Изменить размер шрифта - +
С тех пор она стала думать о своей душе отдельно, как о сестре, если бы у нее была сестра… Она думала о своей душе: большая она или маленькая, глубокая или мелкая? И как это понимать: "душа моя обнимает весь мир", или "душа ушла в пятки"? Почему именно в пятки? Народ ничего зря не скажет – это Сашенька теперь кожей чувствовала. Как это один человек может сказать о другом человеке: "родная душа"? И почему тогда: "чужая душа – потемки"? Как это все понимать? Зачем это все? Почему это все?

Те ответы, которые давал своим собеседникам Блаженный Августин, все-таки не были абсолютными даже при всей его ораторской мощи и логике. Все-таки в самый последний момент истина ускользала из тупика однозначного познания, терялась вдруг в зыбком тумане недосказанного, таинственного и улетала в вечность, которую ни понять, ни измерить…

"Я прибыл в Карфаген, и стали обуревать меня пагубные страсти преступной любви…

Любить и быть любимым – значило для меня овладеть предметом моей любви. И я мутил источник дружбы грязью похоти, туманил ее чистое зерцало адским дыханием страстей, как я хотел, мерзкий и бесчестный, в жалкой суетности своей, казаться благородным и достойным! Я жаждал весь погрузиться в любовь. Боже милосердный, сколько горечи в безмерной благости Твоей добавил Ты мне в эту сладость! Я испытал и любовь, и взаимность, и прелесть наслаждения, и радостное скрепление гибельной связи, а вслед за тем – и подозрения, страхи, гнев, ссоры и жгучие розги ревности!"

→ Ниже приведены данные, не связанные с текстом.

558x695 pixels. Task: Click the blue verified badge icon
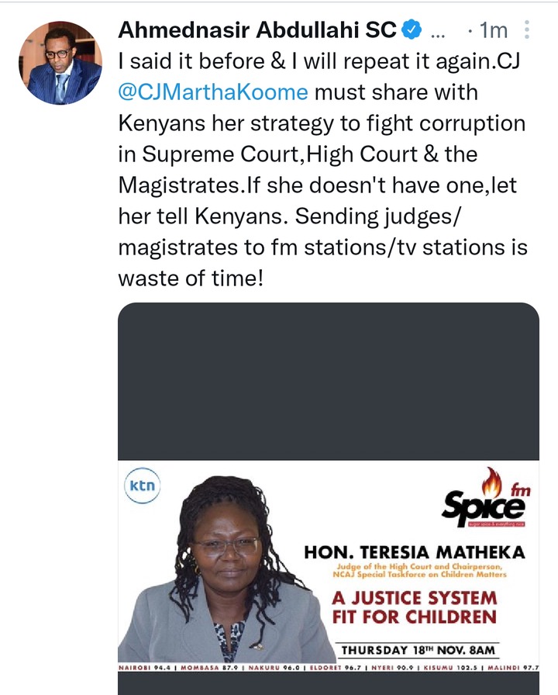click(412, 29)
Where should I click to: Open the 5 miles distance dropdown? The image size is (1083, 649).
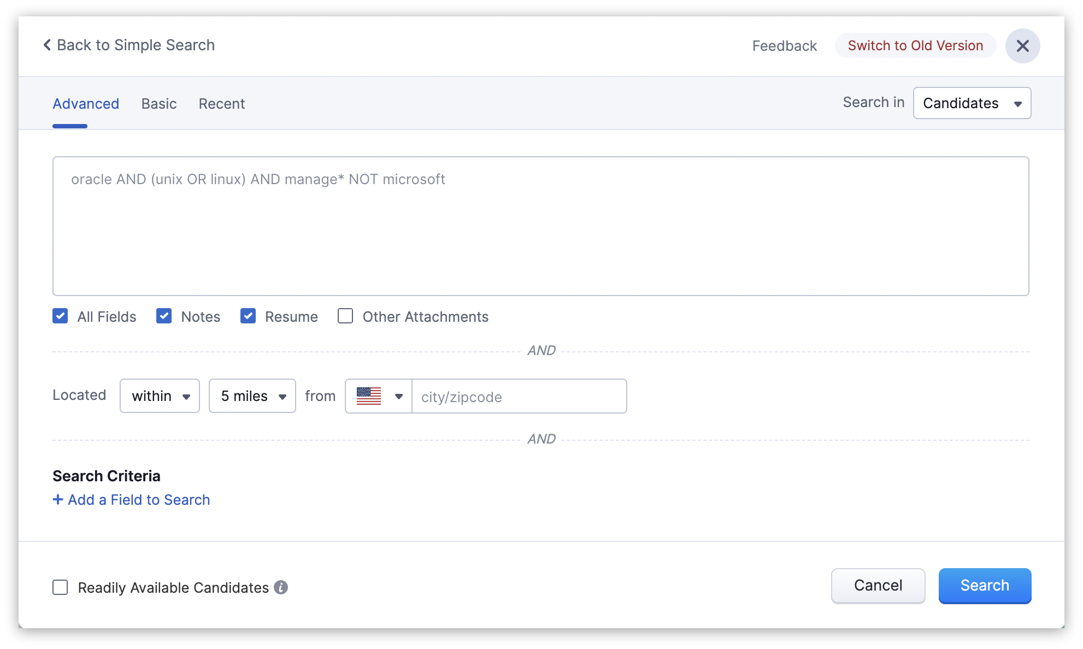(252, 396)
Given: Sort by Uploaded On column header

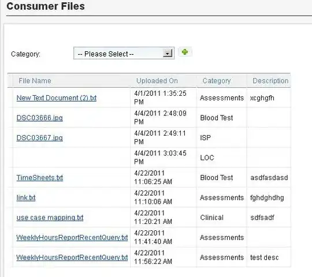Looking at the screenshot, I should 157,81.
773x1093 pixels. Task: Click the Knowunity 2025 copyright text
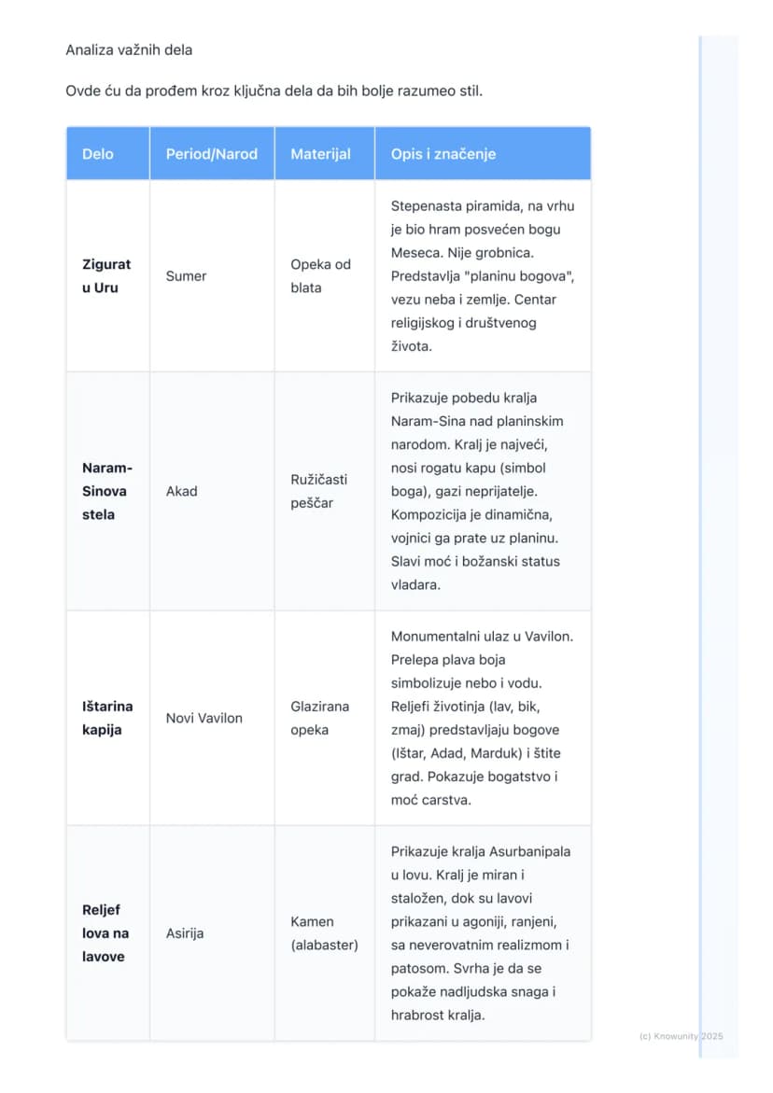tap(681, 1037)
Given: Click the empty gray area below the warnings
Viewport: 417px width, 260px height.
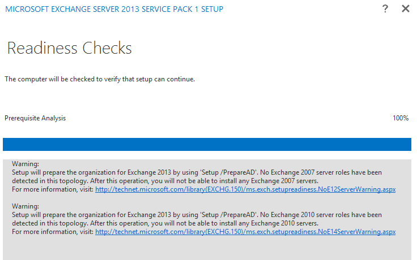Looking at the screenshot, I should coord(207,248).
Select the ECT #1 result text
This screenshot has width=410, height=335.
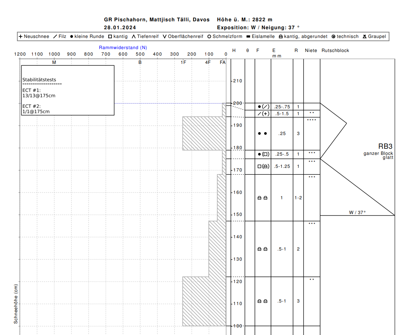[x=39, y=96]
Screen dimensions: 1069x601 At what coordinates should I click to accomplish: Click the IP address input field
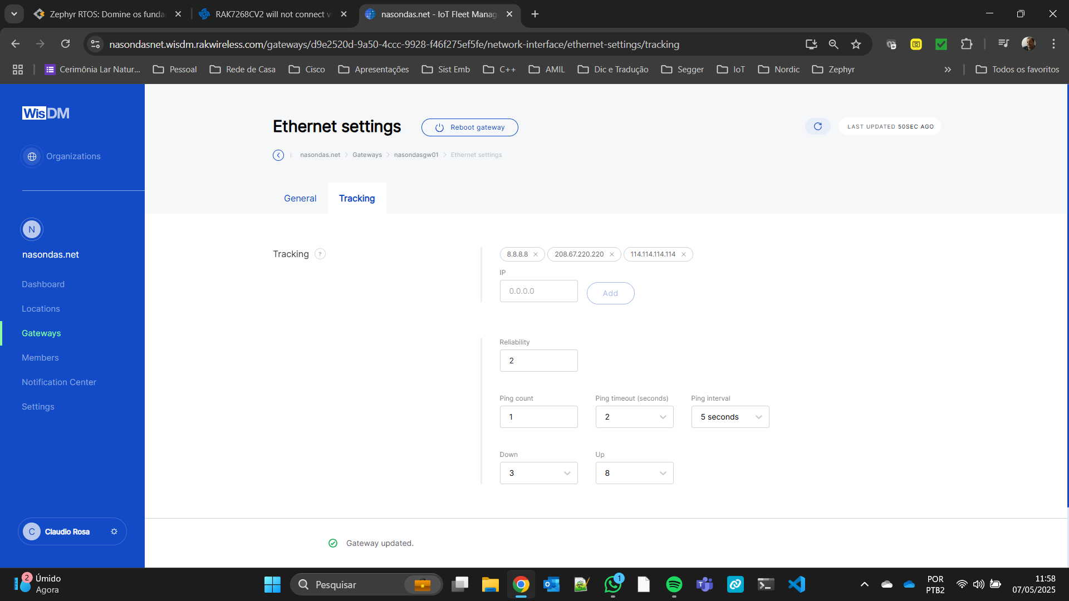538,291
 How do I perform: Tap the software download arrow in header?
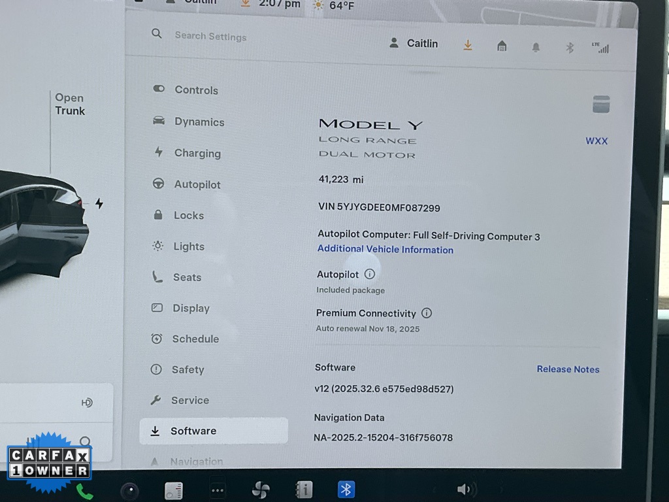(468, 44)
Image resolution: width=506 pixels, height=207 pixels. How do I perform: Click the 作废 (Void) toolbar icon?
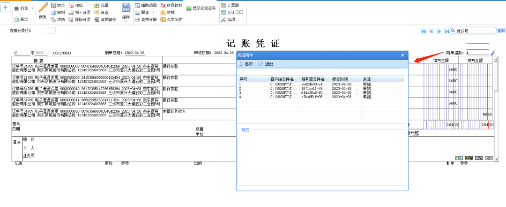75,5
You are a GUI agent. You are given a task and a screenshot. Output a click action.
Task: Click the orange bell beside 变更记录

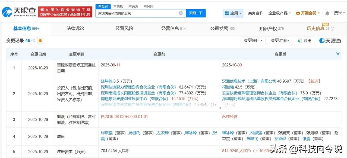(40, 40)
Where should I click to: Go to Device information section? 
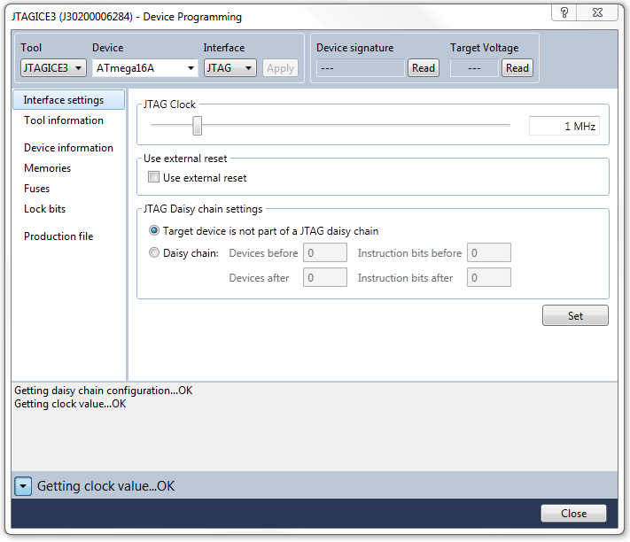(68, 148)
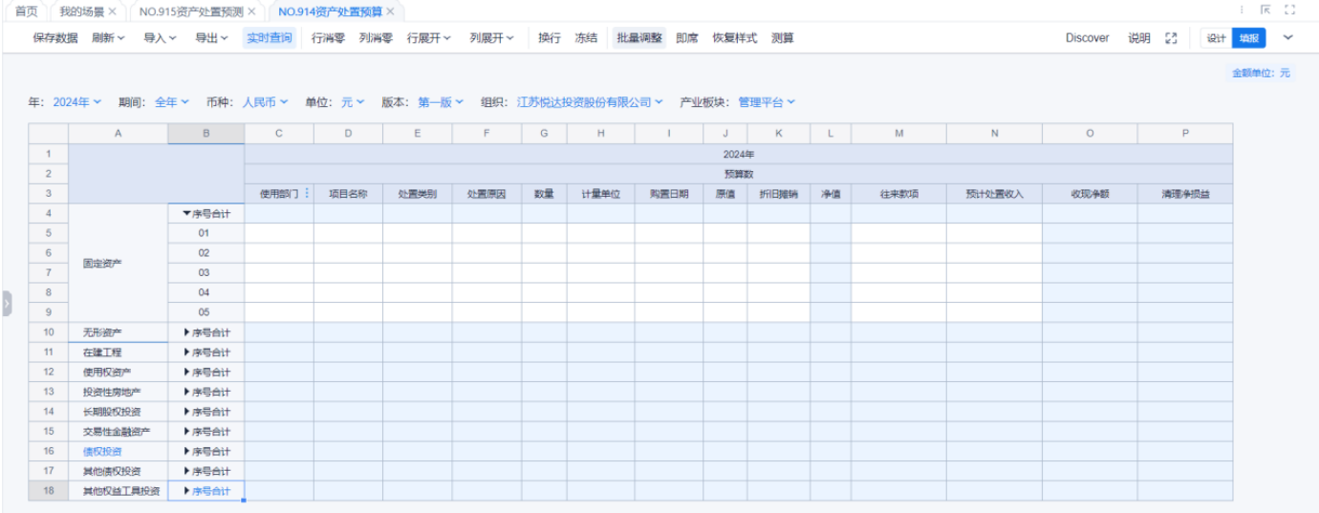Close the NO.915资产处置预测 tab
Viewport: 1319px width, 513px height.
[251, 11]
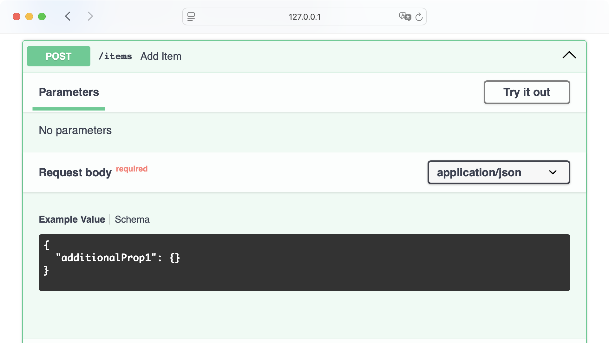The height and width of the screenshot is (343, 609).
Task: Click the Try it out button
Action: (527, 92)
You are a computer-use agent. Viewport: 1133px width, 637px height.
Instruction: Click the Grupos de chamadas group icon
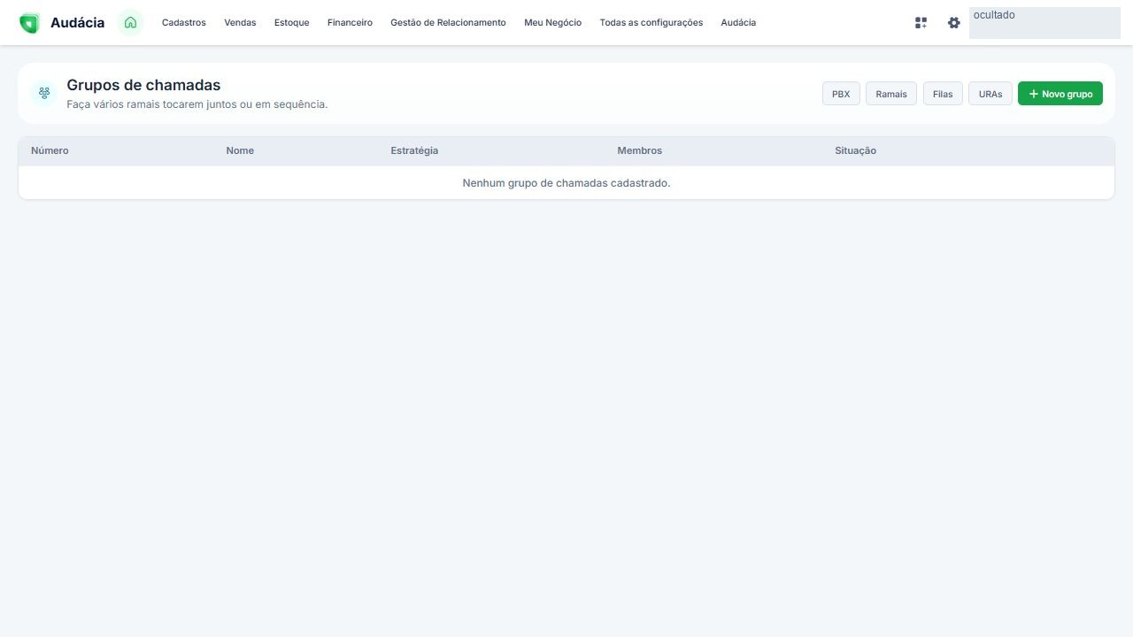(x=43, y=93)
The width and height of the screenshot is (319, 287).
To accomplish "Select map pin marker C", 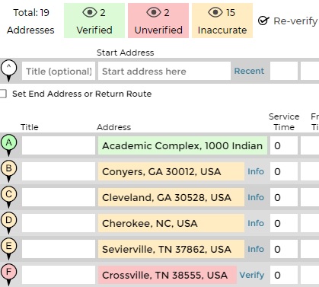I will [8, 197].
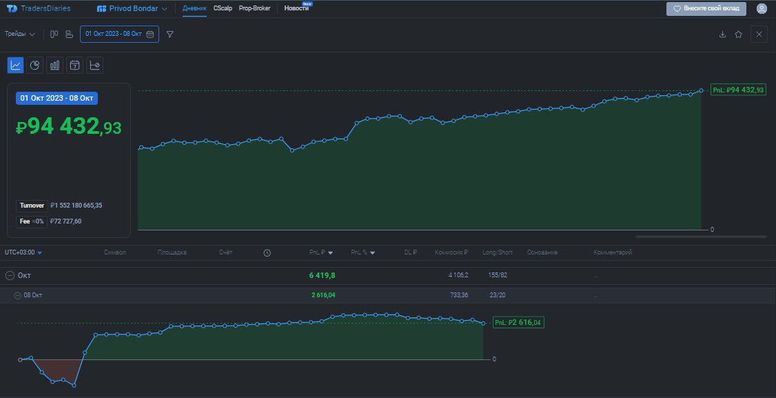
Task: Click the download/export icon
Action: click(x=723, y=33)
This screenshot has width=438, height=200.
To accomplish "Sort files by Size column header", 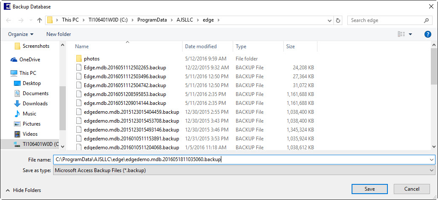I will (290, 47).
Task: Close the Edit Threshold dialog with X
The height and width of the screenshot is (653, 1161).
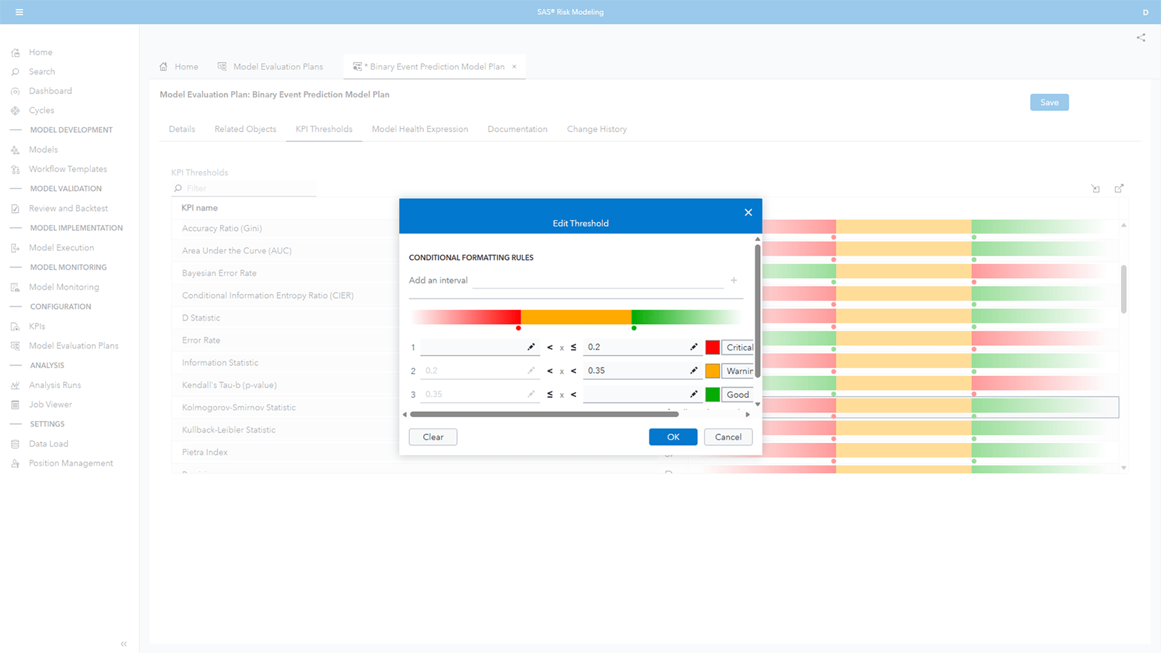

Когда Сашенька прочла этот отрывок из «Исповеди» Блаженного Августина, лицо ее вспыхнуло красными и белыми пятнами, удушливый стыд охватил, казалось, всю ее с головы до ног – так пронзительно, так жестоко захотелось ей тоже "испытать любовь", захотелось "адского дыхания страстей", которые уже смутно и горячо представлялись ей по ночам, когда она металась во сне и простыня под ней скручивалась жгутом.

Она приблизилась к их облупленному круглому зеркалу на стене комнаты, взглянула и показалась себе отвратительной: какой-то толстый нос, какие-то толстые губы, какой-то низкий лоб, щеки висят – тьфу! Зубы, правда, ровные, чистые, белые. Волосы ничего. А так… плечи как у хорошего дядьки, груди вообще неодинаковые – одна больше, другая меньше, бедра какие-то неприлично крутые… Нет, нечего ей ждать от жизни – и поделом… Глаза какие-то маленькие, как щелки, – тьфу! "Боже мой, какая я уродина!" – горько подумала Сашенька. Да, ей тогда так казалось, в те лета, хотя обстояло все совсем по-другому – она была видной девочкой. Нос, конечно, припух, но это возрастное, это со всеми бывает и проходит… Лоб высокий, чистый, выпуклый, точь-в-точь как у Сикстинской мадонны, глаза большие, светло-карие, под лучом солнышка, падающего с их потолочного окошка, дымчатые, обманчиво грустные, губы красиво очерченные… нет, нет, все было совсем не так, как представлялось Сашеньке, она, правда, еще не была красавицей, но дело к этому шло. И все было у нее впереди – и любовь, и взаимность, и страсть, и "прелесть наслаждения", и горечь разлуки, и "розги ревности".

Пришла с улицы мама и радостно сказала, снимая цветастую косынку:

– Тёпло. Провесинь.

На дворе уже бушевал апрель. А с двенадцатого февраля Сашеньке пошел шестнадцатый год.

 

ХХIV

 

Блудливо сияя карими глазками и то и дело прижимаясь к Сашеньке, напарница Надя еще тараторила что-то о Домбровском, о фронте, о том, что в «затишке» при посудомойке опять родились котята, но Сашенька уже не понимала ничего, не видела, не слышала – душа ее летела далеко впереди по обшарпанным, пропахшим хлоркой больничным коридорам, мимо открытой настежь двери в каптерку Софьи Абрамовны, мимо ее сына Марка, который церемонно поклонился Сашеньке и хотел ей что-то сказать, мимо плакатов Красного Креста на грязно-зеленых стенах, – душа летела в ординаторскую, туда, где обычно по ночам они "гоняли чаи", где было средоточие их жизни.